__Text excerpt__.
As I recall, that first year the team announced that it was raising its ticket prices on Fan Appreciation Day. That pretty much sums it up. When it came time for "belt tightening," Colangelo cut back on the office Christmas party while keeping all of his salary intact. What a guy. I'm fairly certain it was Jerry's "prowess" that caused Arte Moreno to bail out. Old Jer has a lot of the snake-oil salesman in him. Sure, it's wrapped in a $2,000 suit, but all in all, he wouldn't be out of place on a carnival midway. Downtown doesn't stand a chance.

David Lewis
Via e-mail

Using available resources: Imagine an infusion of 3,000 workers living downtown! A couple hundred acres of housing. All the money spent on groceries and cigarettes. Jerry's downtown would have a nightlife. Restaurants would boom, nightclubs pump and taxes generated.

I forgot to mention: Those 3,000 people already live downtown. They live at CASS (Central Arizona Shelter Services), and its overflow unit is any number of alleys.

Sixty million dollars would build enough housing to give the 3,000 homeless their own downtown condos for life! Or at least a solid head start. That's $20,000 a head, and, at wholesale, it pretty much covers the bill.

Maybe Gilbert should reconsider the $16 million it's giving the Disney heirs (Lund) to build an autoplex and see how many small businesses would start up for the same dough.

I think our local politicians need to read up on history, political science and sociology to see where they are putting us.

Jim Torgeson
Via e-mail

Hit Piece

Stumping for Thompson: Your scurrilous column ("Dangerous Duo," John Dougherty, March 4) impugning the integrity of an honorable man, Representative Mark Thompson, is a prime example of why honorable people avoid careers in politics and why crude hit pieces advance journalists' careers. You have contributed to coarsening the dialogue on serious issues relating to long-term care.

State Representative Bob Stump

Turning Up the Heat
Not worth the paper it's printed on: As a regular New Times reader, I feel obligated to let you know that "Inferno" is worthless. I've held back writing previously about how retarded "The Implants" is, but now you've given the same half-wit a regular editorial?! Who exactly are you targeting with this poorly written trash? I doubt if the general public and your readers care about the childish, catty antics of the metrosexuals and homosexuals who inhabit all the really cool nightspots in the Valley. I don't.

__Required tasks__.
[1] From the letters to the editor, output the passage starting with "David Lewis" and going on through "number of alleys.".
[2] Based on the letters to the editor, explain why Jim Torgeson says sixty million dollars would give the 3,000 homeless downtown their own condos.
The records are separate material with no connection to the letters to the editor.

__Supplied material__.

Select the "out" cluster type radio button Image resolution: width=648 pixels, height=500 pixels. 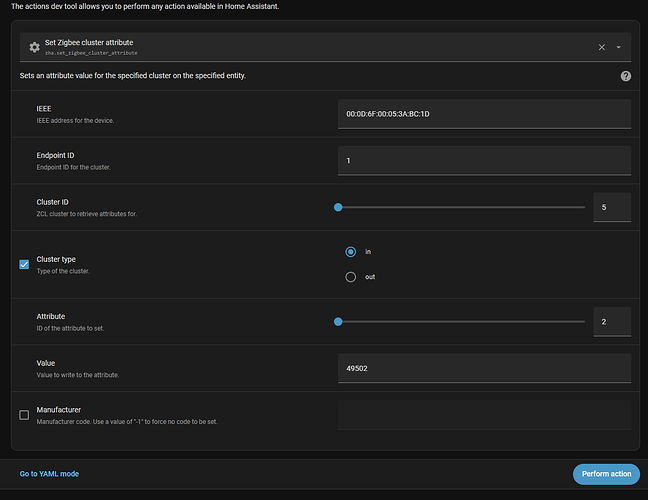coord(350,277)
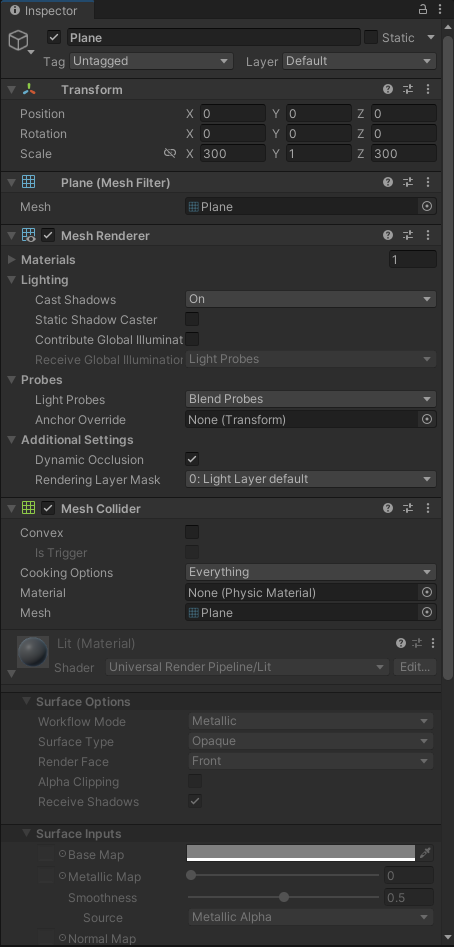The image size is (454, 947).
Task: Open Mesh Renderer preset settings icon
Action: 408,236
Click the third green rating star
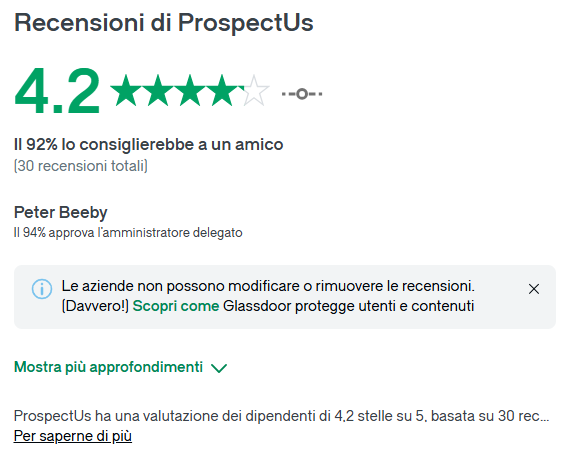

__Written answers__.
[1]
David Lewis
Via e-mail

Using available resources: Imagine an infusion of 3,000 workers living downtown! A couple hundred acres of housing. All the money spent on groceries and cigarettes. Jerry's downtown would have a nightlife. Restaurants would boom, nightclubs pump and taxes generated.

I forgot to mention: Those 3,000 people already live downtown. They live at CASS (Central Arizona Shelter Services), and its overflow unit is any number of alleys.

[2] He divides the sixty million dollars among the 3,000 homeless people who already live downtown at CASS and in nearby alleys, which comes to $20,000 per person. He says that amount, at wholesale, pretty much covers the cost of the housing, or at least gives a solid head start.